Currently I use a list of Var for a UnqiueKey, I guess it is ok?

>
> > 3. postpone the propagate_unique_keys_to_joinrel call to
> populate_joinrel_with_paths
> > since we know jointype at that time. so we can handle the semi/anti
> join specially.
>
> ok, but the join type was known already where I was calling the
> function from. It just wasn't passed to the function.
>
> > 4. Add the rule I suggested above, if both of the 2 relation yields the
> a unique result,
> > the join result will be unique as well. the UK can be ( (rel1_uk1,
> rel1_uk2).. )
>
> I see. So basically you're saying that the joinrel's uniquekeys should
> be the cartesian product of the unique rels from either side of the
> join. I wonder if that's a special case we need to worry about too
> much. Surely it only applies for clauseless joins

Some other cases we may need this as well:). like select m1.pk, m2.pk
from m1, m2
where m1.b = m2.b;

The cartesian product of the unique rels will make the unqiue keys too
long, so I maintain
the UnqiueKeyContext to make it short. The idea is if (UK1) is unique
already, no bother
to add another UK as (UK1, UK2) which is just a superset of it.

>
>
> 5. If the unique key is impossible to be referenced by others, we can
> safely ignore
> > it in order to keep the (join)rel->unqiuekeys short.
>
> You could probably have an equivalent of has_useful_pathkeys() and
> pathkeys_useful_for_ordering()
>
>
Thanks for suggestion, I will do so in the v5-xx.patch.
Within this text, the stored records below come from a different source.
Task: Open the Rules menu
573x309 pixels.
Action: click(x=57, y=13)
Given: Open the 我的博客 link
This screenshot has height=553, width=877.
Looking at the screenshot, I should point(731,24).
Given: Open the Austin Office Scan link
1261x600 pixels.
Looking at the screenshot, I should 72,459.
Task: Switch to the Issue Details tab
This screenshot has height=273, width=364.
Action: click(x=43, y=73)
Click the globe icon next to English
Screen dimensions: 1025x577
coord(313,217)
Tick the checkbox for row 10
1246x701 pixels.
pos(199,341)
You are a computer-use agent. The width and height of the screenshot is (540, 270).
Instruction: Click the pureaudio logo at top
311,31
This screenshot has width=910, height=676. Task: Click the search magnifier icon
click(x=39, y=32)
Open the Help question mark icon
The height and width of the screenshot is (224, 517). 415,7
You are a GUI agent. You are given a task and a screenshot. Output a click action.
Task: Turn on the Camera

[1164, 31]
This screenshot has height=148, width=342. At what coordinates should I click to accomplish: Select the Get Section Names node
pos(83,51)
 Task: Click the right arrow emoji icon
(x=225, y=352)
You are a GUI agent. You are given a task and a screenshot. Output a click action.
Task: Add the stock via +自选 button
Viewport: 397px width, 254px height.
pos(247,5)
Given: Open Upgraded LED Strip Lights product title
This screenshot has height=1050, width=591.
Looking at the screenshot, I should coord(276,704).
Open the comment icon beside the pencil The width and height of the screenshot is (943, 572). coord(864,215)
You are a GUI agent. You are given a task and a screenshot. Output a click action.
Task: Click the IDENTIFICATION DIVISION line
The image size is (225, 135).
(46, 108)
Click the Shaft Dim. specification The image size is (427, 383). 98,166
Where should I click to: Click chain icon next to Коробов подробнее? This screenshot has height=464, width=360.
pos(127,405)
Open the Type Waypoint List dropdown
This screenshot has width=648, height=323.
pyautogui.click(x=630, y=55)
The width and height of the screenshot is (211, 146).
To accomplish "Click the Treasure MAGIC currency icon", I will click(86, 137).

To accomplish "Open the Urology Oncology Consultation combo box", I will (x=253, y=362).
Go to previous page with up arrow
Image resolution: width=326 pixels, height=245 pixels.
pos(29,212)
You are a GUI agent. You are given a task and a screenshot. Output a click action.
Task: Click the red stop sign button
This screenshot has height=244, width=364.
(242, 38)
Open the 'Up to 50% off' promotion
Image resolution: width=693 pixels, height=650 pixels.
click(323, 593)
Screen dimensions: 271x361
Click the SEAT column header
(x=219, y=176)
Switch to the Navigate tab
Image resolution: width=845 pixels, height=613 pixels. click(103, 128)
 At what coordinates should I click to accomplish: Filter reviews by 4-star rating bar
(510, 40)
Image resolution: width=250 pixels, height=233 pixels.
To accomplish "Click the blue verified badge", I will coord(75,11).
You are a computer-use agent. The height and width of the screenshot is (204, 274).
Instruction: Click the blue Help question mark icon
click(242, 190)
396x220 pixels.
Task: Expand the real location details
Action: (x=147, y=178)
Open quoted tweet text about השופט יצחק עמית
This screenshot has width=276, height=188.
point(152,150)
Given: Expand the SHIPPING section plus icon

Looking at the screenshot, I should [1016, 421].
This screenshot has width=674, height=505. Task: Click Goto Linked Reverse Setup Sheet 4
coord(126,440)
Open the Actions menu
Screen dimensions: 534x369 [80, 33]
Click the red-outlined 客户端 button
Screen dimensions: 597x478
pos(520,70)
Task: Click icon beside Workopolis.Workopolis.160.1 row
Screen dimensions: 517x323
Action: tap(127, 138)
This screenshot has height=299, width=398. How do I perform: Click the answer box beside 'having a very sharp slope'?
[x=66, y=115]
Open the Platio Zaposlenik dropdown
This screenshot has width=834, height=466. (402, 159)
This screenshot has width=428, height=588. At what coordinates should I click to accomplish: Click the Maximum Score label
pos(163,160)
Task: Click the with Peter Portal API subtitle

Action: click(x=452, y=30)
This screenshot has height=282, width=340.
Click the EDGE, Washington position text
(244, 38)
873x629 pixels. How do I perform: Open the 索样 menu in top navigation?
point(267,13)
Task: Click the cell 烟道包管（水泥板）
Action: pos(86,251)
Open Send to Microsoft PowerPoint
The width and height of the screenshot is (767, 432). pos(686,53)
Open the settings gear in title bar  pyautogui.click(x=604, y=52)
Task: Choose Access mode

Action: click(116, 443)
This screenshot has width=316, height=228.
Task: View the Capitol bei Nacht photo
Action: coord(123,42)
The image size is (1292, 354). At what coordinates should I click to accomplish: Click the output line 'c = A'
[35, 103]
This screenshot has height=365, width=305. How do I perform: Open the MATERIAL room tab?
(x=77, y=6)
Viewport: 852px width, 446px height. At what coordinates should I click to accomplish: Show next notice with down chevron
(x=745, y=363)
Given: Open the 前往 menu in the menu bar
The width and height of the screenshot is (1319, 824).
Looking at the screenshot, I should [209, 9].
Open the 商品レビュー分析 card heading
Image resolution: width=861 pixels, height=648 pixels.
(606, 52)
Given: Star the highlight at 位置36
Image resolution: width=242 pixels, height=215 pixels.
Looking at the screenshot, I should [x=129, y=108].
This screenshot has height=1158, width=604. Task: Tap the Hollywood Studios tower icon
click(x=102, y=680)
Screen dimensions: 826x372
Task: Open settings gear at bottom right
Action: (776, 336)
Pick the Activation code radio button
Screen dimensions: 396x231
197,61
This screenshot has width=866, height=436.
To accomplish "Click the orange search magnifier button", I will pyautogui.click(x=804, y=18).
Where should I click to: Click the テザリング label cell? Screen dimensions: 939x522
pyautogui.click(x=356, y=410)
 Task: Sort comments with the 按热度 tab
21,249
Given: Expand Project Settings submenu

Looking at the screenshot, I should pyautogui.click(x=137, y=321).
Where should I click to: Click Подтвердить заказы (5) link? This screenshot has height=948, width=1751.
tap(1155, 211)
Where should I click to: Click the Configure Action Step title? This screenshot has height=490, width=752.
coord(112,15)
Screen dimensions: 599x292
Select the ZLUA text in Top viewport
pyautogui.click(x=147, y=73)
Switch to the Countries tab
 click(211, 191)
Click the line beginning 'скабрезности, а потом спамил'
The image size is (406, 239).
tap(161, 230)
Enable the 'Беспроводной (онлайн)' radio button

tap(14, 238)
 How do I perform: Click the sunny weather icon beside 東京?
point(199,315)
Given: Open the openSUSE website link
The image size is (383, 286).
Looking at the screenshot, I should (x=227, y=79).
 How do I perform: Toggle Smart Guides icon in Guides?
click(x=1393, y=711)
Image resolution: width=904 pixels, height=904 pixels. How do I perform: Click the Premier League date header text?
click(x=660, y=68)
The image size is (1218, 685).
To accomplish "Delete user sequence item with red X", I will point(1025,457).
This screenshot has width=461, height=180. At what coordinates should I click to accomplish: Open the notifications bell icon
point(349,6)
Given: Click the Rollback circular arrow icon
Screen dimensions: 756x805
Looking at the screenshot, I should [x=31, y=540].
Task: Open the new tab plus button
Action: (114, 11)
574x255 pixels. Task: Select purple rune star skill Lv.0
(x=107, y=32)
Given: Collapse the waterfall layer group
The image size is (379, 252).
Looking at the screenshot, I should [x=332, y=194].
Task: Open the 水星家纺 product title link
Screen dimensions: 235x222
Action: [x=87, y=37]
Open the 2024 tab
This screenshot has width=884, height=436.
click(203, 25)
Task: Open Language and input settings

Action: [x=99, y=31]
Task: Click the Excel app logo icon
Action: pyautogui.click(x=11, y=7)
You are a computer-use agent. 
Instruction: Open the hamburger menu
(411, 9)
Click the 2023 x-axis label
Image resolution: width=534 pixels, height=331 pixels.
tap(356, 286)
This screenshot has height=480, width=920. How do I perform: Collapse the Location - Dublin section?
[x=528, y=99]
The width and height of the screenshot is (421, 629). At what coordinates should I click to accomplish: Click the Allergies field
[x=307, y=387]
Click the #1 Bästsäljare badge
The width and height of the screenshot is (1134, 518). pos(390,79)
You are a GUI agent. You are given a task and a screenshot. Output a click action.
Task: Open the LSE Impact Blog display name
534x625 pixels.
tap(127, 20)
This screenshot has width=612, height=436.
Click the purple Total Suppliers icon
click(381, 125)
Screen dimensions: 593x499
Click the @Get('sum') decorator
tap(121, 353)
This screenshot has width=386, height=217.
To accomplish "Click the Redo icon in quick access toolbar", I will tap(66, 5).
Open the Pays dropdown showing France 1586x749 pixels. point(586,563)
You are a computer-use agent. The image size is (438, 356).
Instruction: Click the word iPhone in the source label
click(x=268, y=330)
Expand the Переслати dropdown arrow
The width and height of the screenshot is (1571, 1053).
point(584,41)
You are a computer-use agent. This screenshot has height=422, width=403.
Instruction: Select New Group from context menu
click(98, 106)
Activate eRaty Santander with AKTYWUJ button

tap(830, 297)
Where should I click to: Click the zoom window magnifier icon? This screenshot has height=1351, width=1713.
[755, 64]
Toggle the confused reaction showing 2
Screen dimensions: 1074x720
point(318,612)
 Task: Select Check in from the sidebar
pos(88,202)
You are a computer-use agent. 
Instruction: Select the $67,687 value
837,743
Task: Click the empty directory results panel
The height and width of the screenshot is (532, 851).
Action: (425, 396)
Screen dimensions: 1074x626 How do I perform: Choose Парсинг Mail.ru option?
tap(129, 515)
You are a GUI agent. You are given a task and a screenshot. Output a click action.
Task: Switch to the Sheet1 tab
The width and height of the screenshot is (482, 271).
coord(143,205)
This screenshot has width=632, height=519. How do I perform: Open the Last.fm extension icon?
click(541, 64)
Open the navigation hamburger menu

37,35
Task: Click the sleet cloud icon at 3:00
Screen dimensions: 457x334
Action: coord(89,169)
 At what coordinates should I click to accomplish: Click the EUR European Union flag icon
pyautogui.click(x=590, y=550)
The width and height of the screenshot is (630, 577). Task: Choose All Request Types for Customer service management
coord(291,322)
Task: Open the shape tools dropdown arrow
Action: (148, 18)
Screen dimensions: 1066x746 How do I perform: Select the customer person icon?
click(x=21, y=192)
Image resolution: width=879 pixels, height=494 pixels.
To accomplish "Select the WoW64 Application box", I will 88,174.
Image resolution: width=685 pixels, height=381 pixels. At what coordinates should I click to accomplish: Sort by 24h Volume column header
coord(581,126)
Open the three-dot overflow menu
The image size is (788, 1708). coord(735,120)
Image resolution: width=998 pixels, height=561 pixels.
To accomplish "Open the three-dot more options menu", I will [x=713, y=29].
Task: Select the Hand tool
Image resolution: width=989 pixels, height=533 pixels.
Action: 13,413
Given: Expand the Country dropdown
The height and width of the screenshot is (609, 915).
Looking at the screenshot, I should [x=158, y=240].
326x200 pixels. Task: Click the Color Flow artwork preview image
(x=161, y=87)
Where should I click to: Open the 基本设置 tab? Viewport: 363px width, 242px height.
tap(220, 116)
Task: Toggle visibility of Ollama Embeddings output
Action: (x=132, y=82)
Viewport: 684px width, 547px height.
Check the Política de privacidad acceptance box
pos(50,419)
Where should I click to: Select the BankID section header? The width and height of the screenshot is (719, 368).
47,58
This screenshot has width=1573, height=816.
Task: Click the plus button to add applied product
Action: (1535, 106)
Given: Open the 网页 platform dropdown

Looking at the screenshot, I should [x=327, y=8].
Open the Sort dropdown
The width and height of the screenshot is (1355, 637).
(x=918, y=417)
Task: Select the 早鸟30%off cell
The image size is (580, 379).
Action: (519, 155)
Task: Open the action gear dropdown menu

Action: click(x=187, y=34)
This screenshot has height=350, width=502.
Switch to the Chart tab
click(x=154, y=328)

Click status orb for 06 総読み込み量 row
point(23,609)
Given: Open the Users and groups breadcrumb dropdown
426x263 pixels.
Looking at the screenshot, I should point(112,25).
> > 6. I only consider the not null check/opfamily check for the uniquekey
> which comes
> > from UniqueIndex. I think that should be correct.
> > 7. I defined each uniquekey as List of Expr, so I didn't introduce new
> node type.
>
> Where will you store the collation Oid? I left comments to mention
> that needed to be checked but just didn't wire it up.
>

This is too embarrassed, I am not sure if it is safe to ignore it. I
removed it due to
the following reasons (sorry for that I didn't explain it carefully for the
last email).

1. When we choose if an UK is usable, we have chance to compare the
collation info
for restrictinfo (where uk = 1) or target list (select uk from t) with
the indexinfo's collation,
the targetlist one has more trouble since we need to figure out the default
collation for it.
However relation_has_unique_index_for has the same situation as us, it
ignores it as well.
See comment /* XXX at some point we may need to check collations here too.
*/. It think
if there are some reasons we can ignore that.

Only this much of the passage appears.